┌──

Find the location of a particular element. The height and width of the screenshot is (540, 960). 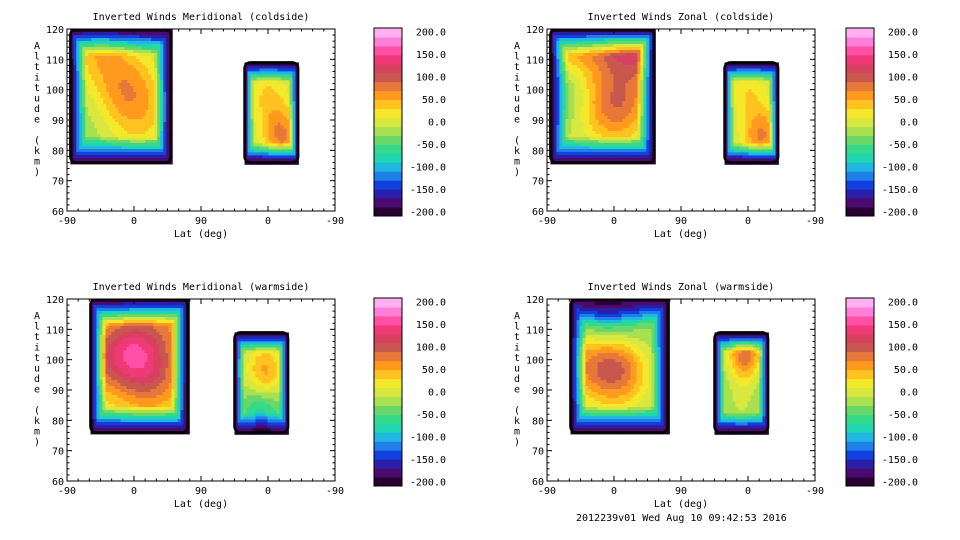

panel-title: Inverted Winds Meridional (warmside) is located at coordinates (202, 288).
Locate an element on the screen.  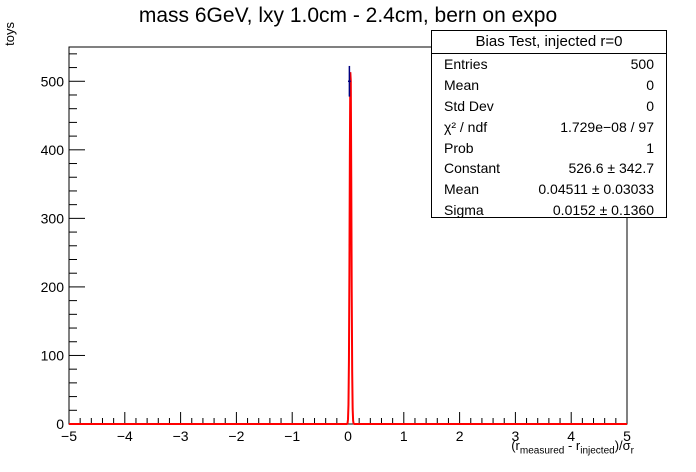
stats-row: Mean 0 is located at coordinates (549, 86).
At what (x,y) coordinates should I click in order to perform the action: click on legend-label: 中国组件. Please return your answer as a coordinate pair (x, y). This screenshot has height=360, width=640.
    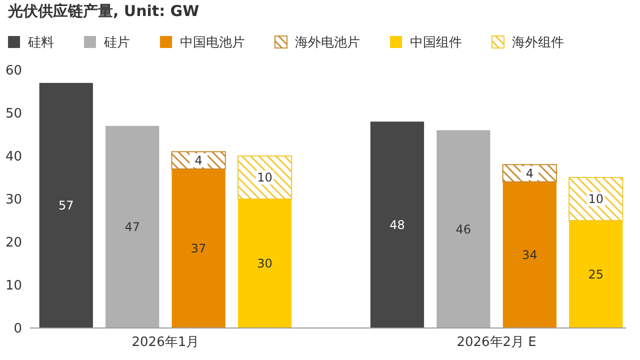
    Looking at the image, I should click on (436, 44).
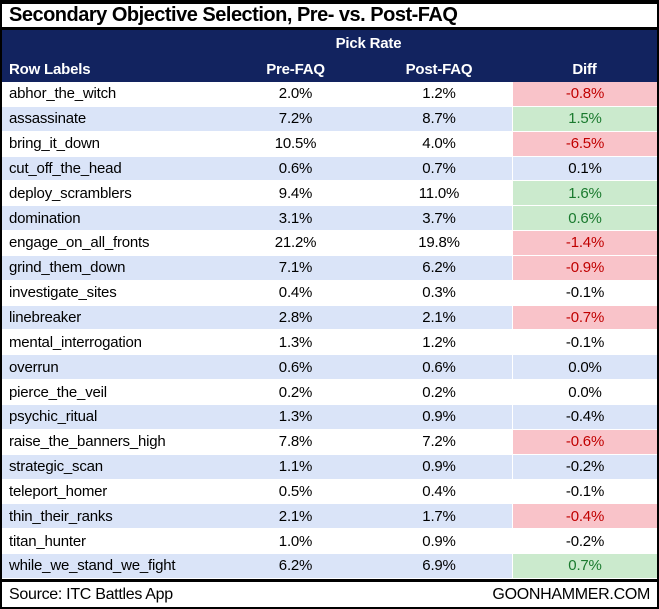 This screenshot has height=609, width=659. What do you see at coordinates (330, 169) in the screenshot?
I see `table-row: cut_off_the_head 0.6% 0.7% 0.1%` at bounding box center [330, 169].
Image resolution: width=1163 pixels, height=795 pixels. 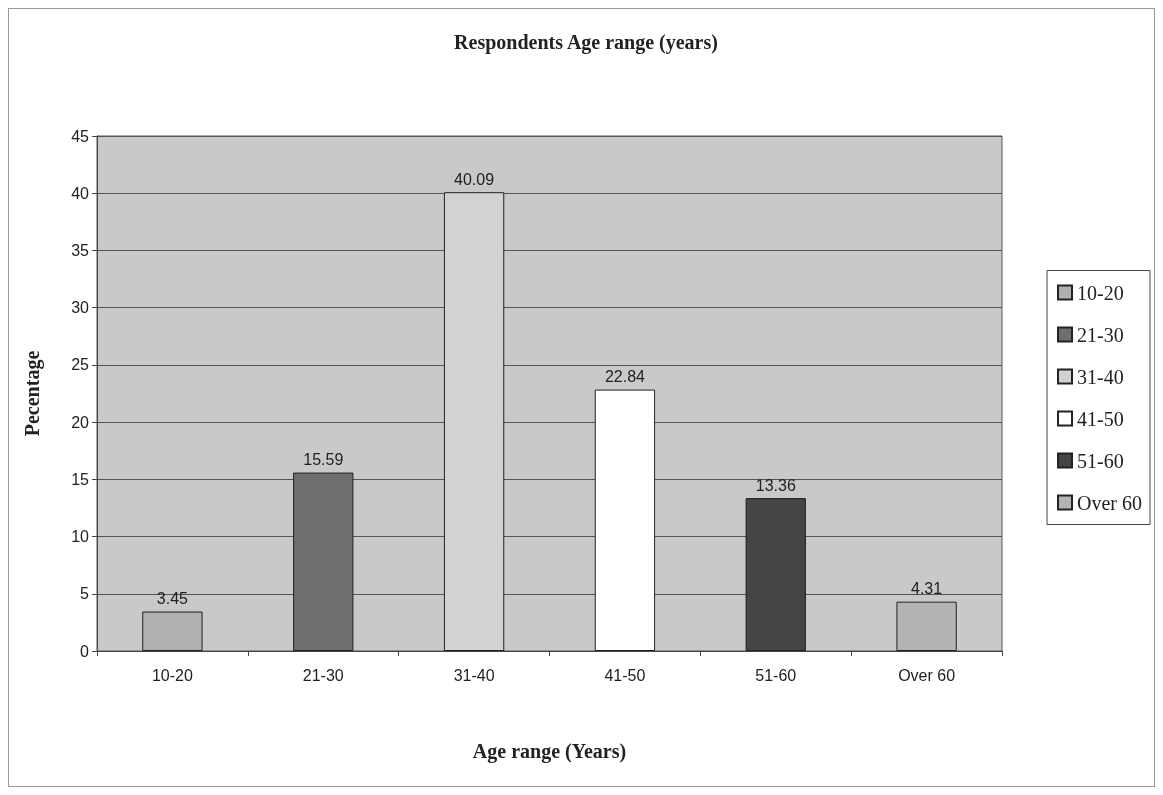 I want to click on chart-title: Respondents Age range (years), so click(x=586, y=42).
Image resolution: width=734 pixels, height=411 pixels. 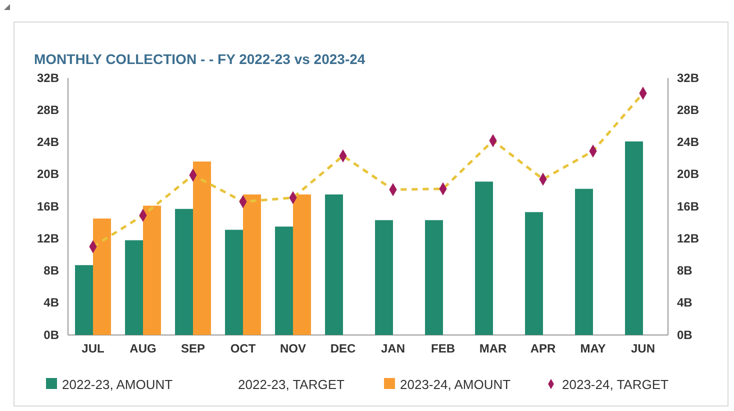 I want to click on y2-tick-label: 16B, so click(x=688, y=206).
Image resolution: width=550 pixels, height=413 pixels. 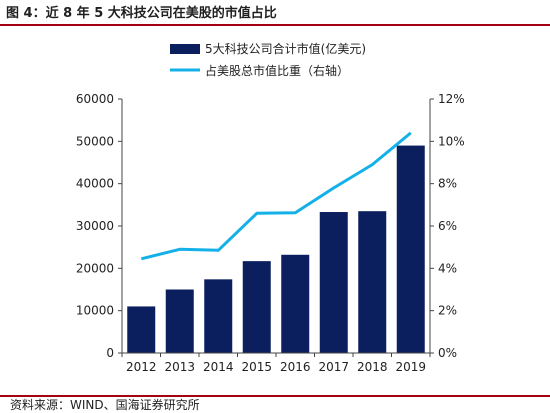 I want to click on legend-label-bar: 5大科技公司合计市值(亿美元), so click(x=286, y=48).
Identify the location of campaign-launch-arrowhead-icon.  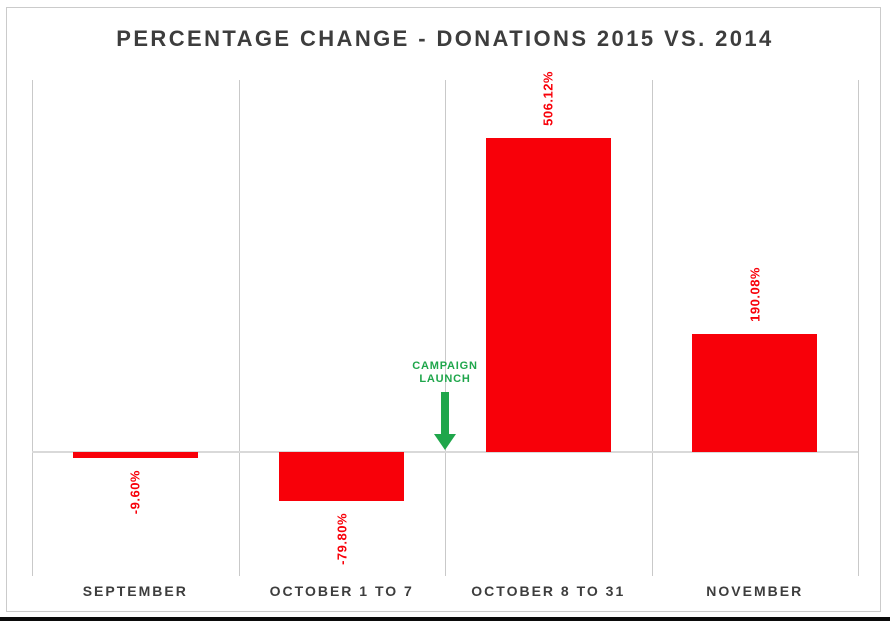
(445, 442).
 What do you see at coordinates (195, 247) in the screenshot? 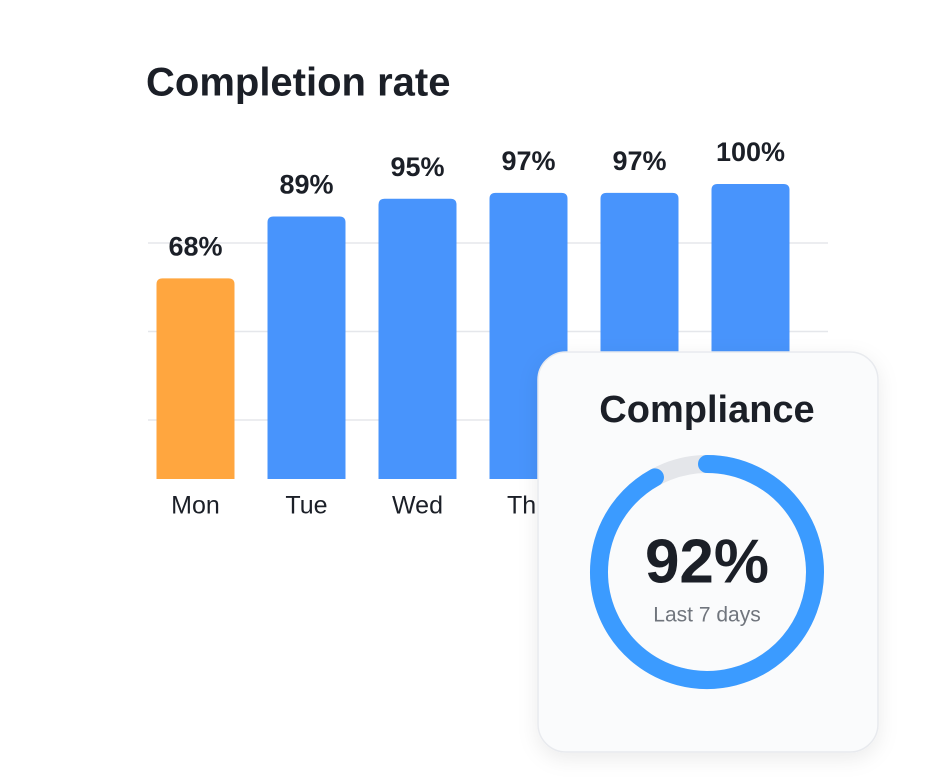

└──

JOB ITEM. Rewrite the lines starting at the one containing "Identify the location" and ending at the last line, replacing "coordinates" with "position" and keeping everything else unchanged. Leave the pictures out.

ANSWER AREA.
Identify the location of campaign-launch-arrowhead-icon.  
(445, 442).
 What do you see at position (195, 247) in the screenshot? 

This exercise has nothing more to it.